The new Labour Secretary of State for Defence has announced a defence review. This is not just a routine action for new governments, but a crucial and urgent step given the changes in threats since the last review. The review, with its broad and unsurprising parameters such as NATO, nuclear deterrent, Ukraine, etc., is of utmost importance. The final report is due in the first half of 2025.
I was recently asked to prepare a briefing for a European client looking at changes in defence policy across the continent. Most of our allies are also reviewing their defence strategies. The most apparent change in threat level relates to the Russian invasion of Ukraine. July's NATO summit showed the extent to which Russia's recent aggression in Ukraine and its transition to a war economy have completely transformed NATO's focus.
The Defence Review should refocus UK defence policy away from Boris Johnson's 'Global Britain' to Europe and the need to ensure our convention forces have the equipment and the supplies to fight a war in Europe. That doesn't mean abandoning the delivery of the AUKUS partnership with the US and Australia or ignoring the Gulf and the Middle East. However, we need to focus on the immediate threats to UK security. This Chatham House paper is a good assessment of Russia's challenges in upgrading each of the main armed services.
This highlights the need to increase defence spending. The Labour Party's Manifesto committed the Government to “set out the path to spending 2.5 per cent of GDP on defence.” That will be addressed in the Autumn Budget Statement. Given the Chancellor's talk about 'black holes' in the budget, which is unhelpful and inaccurate in my view, immediate progress along this path may be challenging. She has already delayed expensive infrastructure projects - a well-travelled Treasury route to balance the books. The IFS ripped into the previous Government's 'smoke and mirrors' on defence spending. The new Government can expect similar treatment.
Our armed forces' problems have remained the same since my last briefing. Britain's defence spending is inflated by a fifth of the defence budget spent on nuclear weapons. If you take nuclear out of the equation, defence spending is about 1.75% of GDP, around the middle of the European league table. This means that the armed forces need help to keep existing equipment running. Even the Royal Navy, seen as a gainer in recent spending rounds, must decommission ships because it doesn't have enough sailors. The Army is in even bigger trouble. When the Tories came to power in 2010, the British Army was over 100,000-strong. It is now due to fall to 72,500.
Given the resurgent Russian threat, I found it pertinent to revisit Kenton White's book 'Never Ready: Britain's Armed Forces and NATO's Flexible Response Strategy, 1967-1989'. His use of newly available documents from the archives to show the failure of the flexible strategy is a stark reminder of the importance of learning from history. The concept was compromised by the failure of the Alliance members to provide one of the main legs of the conventional deterrent – sustainability. In particular, the highlighted limited ammunition reserves, a problem recently faced by Ukraine. We should learn the lessons from history on this, as they are crucial for a well-informed and effective strategy.

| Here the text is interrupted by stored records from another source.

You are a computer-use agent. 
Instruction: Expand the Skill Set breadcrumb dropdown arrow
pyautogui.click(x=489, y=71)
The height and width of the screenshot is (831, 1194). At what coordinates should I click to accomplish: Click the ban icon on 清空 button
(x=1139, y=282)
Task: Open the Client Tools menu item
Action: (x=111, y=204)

In an uncertain world, the government cannot afford to be weak on defence or create a glossy strategy that doesn’t address the underlying problems. As the head of the army has warned, we must be ready to fight a war in three years. The Defence Review should be comprehensive, including replacing the weapons sent to Ukraine and reversing Tory cuts, laced with more traditional Labour policies on support for veterans and ending failed outsourcing. I have previously set out how defence procurement should be reformed. My German colleague pointed to how the German government might take a stake in arms-makers and defence projects. This also points to the need for a detailed and comprehensive strategy that addresses all aspects of defence and security, including rebuilding our relationships in Europe.
The considerable uncertainty is the US elections. While the Trump campaign is imploding, there is a long way to go, and the result will likely be tight. Trump has said he is likely to be less supportive of funding for NATO and European security. It is reasonable to conclude that European powers will need to ramp up their investment in security. As Robert Dover puts it, “Trump’s tactics should not be seen as a surprise. They need to be planned for, financed, and procured for. Pretending they are surprising because they are uncomfortable is not a plan.”
The Defence Review claims that it will ensure that Defence is central to the security, economic growth, and prosperity of the United Kingdom. It needs to deliver on that commitment.